MAPUTO (Reuters) - Mozambican security forces have killed around 50 insurgents in recent days in the northern Cabo Delgado region that has been plagued by violence for several years, the interior minister said on Thursday.
Since 2017, infrequent but violent raids on government buildings and villages by militias with suspected links to Islamic State have intensified in the gas-rich northernmost province of one Africa’s poorest nations.
“On May 13 the insurgents were surprised by our forces on a road that connects Chinda to Mbau, ... in the confrontation 42 terrorists were killed,” Interior Minister Amade Miquidade said at a news conference.

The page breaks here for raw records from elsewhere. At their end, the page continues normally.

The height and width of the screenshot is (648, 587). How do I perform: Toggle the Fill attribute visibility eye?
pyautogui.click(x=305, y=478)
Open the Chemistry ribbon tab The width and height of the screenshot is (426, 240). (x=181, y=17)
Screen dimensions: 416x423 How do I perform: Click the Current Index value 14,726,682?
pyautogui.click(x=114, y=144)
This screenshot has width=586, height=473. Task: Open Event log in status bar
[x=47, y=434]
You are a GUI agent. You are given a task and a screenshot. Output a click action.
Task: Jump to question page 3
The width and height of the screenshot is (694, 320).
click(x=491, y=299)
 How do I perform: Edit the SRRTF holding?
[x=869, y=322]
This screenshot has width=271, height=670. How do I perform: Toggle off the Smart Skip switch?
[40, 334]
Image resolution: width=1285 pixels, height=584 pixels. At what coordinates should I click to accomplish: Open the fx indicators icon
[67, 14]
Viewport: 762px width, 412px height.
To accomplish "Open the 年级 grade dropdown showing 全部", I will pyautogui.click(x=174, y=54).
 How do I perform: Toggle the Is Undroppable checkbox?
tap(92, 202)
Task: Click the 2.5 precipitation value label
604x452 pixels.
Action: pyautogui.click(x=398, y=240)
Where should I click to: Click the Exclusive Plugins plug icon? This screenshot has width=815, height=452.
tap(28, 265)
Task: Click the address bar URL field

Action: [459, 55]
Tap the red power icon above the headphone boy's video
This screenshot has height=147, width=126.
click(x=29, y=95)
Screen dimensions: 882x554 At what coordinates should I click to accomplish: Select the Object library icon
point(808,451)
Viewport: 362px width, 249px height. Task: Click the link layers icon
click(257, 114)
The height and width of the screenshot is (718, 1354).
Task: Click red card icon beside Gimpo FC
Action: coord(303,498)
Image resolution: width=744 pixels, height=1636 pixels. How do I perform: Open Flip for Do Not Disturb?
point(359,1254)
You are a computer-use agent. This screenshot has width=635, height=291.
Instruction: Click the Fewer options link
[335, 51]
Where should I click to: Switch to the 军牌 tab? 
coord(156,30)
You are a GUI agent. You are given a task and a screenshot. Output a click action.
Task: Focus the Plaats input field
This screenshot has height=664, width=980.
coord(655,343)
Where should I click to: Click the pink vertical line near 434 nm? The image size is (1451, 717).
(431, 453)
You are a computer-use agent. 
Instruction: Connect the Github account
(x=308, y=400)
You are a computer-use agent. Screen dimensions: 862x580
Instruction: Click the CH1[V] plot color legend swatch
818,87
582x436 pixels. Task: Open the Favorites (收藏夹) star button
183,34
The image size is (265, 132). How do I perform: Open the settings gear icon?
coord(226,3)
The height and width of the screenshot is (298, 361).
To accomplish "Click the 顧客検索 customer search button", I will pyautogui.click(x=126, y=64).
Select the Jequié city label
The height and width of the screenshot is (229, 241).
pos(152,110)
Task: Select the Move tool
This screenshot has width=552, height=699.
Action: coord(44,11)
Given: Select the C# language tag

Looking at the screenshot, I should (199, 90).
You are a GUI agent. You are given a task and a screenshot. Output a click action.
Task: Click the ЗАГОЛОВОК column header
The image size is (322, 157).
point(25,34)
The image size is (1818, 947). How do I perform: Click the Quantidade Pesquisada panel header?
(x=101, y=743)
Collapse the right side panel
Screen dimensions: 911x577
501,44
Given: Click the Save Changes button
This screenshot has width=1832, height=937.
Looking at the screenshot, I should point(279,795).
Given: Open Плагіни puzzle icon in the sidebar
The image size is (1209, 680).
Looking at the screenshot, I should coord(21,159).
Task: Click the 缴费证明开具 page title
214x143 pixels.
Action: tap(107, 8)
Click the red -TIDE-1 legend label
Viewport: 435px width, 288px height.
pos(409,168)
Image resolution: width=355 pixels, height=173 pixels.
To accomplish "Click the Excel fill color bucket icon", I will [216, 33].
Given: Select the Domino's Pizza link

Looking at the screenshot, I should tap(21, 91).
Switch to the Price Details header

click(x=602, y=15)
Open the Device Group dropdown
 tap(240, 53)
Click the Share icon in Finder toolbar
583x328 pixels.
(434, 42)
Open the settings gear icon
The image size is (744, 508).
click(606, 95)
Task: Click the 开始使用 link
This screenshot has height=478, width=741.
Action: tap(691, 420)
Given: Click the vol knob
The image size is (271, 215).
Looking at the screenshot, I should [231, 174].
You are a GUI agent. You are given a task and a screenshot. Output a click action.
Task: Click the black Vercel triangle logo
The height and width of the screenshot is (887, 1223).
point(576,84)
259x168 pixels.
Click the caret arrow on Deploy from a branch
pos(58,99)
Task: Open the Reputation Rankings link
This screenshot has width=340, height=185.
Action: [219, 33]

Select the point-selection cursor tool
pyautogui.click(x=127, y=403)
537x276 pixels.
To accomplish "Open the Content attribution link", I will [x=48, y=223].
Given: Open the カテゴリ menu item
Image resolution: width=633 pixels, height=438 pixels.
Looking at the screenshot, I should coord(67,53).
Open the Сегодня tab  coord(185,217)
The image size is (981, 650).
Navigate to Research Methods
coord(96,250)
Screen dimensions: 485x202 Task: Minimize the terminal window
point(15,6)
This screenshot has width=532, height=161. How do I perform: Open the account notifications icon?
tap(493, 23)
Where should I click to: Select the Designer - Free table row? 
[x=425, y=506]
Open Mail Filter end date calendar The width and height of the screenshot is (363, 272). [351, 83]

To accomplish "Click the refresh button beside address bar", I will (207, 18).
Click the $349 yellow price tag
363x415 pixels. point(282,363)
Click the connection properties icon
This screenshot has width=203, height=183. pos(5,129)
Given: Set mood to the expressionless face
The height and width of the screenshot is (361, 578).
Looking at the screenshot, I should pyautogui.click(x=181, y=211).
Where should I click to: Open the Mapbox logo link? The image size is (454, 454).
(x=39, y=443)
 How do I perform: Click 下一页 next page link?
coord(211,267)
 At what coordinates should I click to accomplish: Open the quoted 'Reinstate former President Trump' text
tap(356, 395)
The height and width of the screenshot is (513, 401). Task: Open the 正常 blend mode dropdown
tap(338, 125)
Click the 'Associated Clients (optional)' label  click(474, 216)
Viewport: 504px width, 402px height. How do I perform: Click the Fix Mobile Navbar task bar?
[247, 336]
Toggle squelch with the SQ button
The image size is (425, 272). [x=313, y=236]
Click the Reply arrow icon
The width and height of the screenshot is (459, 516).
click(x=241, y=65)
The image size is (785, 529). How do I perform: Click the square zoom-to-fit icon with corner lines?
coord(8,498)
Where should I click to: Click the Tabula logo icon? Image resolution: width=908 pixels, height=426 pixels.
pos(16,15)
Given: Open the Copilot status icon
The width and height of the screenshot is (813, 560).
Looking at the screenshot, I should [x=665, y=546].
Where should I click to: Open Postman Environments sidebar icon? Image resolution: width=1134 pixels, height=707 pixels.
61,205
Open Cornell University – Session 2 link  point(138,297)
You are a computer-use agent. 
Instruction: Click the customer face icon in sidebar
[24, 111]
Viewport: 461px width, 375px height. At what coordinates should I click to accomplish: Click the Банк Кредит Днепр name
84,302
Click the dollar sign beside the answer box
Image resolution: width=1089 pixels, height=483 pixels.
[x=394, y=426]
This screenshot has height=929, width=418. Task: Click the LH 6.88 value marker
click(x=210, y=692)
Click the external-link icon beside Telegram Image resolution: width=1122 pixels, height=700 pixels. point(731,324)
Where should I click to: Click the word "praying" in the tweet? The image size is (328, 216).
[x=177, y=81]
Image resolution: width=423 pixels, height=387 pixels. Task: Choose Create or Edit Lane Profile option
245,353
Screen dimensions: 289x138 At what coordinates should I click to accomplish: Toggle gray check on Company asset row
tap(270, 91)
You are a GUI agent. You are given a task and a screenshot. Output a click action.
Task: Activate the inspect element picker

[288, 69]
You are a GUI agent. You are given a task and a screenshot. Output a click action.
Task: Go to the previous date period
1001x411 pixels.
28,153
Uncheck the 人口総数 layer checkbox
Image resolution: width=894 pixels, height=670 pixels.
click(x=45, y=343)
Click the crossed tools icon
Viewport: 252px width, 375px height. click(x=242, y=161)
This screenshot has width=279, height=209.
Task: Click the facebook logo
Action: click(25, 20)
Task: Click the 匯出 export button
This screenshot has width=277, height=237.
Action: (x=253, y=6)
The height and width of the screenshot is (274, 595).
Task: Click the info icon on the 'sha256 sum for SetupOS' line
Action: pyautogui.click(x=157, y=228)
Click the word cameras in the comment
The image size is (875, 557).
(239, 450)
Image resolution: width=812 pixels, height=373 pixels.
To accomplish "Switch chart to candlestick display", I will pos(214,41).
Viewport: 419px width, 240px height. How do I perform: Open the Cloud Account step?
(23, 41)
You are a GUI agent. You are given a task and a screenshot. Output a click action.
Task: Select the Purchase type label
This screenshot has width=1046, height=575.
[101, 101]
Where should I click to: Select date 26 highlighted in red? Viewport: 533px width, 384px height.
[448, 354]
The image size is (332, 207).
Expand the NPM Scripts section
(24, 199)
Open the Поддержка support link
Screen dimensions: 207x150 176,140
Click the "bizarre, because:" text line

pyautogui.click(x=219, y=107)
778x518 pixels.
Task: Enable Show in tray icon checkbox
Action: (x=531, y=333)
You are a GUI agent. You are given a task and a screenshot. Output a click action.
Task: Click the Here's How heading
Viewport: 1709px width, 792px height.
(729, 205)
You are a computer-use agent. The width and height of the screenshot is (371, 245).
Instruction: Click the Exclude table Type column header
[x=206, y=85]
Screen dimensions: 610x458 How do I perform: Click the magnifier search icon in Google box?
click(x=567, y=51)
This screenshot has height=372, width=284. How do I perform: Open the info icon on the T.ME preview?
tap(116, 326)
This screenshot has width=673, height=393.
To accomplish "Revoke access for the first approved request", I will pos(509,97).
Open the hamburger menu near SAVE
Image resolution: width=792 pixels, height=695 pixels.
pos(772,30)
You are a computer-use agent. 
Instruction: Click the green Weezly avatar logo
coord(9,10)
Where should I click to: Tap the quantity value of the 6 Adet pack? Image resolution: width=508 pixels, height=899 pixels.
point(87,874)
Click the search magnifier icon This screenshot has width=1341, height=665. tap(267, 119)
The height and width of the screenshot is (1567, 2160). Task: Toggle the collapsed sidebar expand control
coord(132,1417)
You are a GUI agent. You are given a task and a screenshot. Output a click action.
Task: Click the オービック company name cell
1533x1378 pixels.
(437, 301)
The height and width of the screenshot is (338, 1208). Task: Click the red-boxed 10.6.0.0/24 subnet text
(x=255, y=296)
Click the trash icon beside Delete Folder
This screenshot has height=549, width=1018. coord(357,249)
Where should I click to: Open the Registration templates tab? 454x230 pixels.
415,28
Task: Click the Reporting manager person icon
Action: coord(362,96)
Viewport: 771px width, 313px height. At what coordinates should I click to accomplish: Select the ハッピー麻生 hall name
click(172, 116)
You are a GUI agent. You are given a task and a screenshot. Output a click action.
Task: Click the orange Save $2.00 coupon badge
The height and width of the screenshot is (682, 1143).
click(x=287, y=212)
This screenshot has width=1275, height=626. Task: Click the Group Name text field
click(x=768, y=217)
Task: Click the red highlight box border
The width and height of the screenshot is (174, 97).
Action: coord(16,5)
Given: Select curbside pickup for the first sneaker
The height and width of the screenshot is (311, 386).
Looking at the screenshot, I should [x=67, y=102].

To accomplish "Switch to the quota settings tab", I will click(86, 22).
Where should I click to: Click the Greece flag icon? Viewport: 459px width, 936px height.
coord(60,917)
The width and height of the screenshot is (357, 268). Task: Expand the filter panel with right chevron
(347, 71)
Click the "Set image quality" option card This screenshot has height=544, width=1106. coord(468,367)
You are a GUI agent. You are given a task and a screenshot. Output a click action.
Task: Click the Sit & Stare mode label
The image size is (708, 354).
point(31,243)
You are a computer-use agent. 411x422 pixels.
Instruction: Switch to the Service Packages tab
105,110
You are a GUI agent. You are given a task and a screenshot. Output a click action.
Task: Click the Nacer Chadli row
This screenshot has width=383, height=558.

He added that on Thursday security forces had killed another eight insurgents who were attacking the Quissanga district, also in Cabo Delgado.
“These acts of terror are aimed at demoralising and sowing confusion amongst the communities,” Miquidade said.
Little is known about the insurgents, though initial attacks were claimed by a group known as Ahlu Sunnah Wa-Jama. More recently, Islamic State has claimed a number of attacks which security officials have struggled to contain.
Since starting a second term in January, President Filipe Nyusi has vowed to dedicate more resources to fighting the insurgency.
Exxon Mobil and Total are among big international energy companies developing natural gas projects offshore northern Mozambique.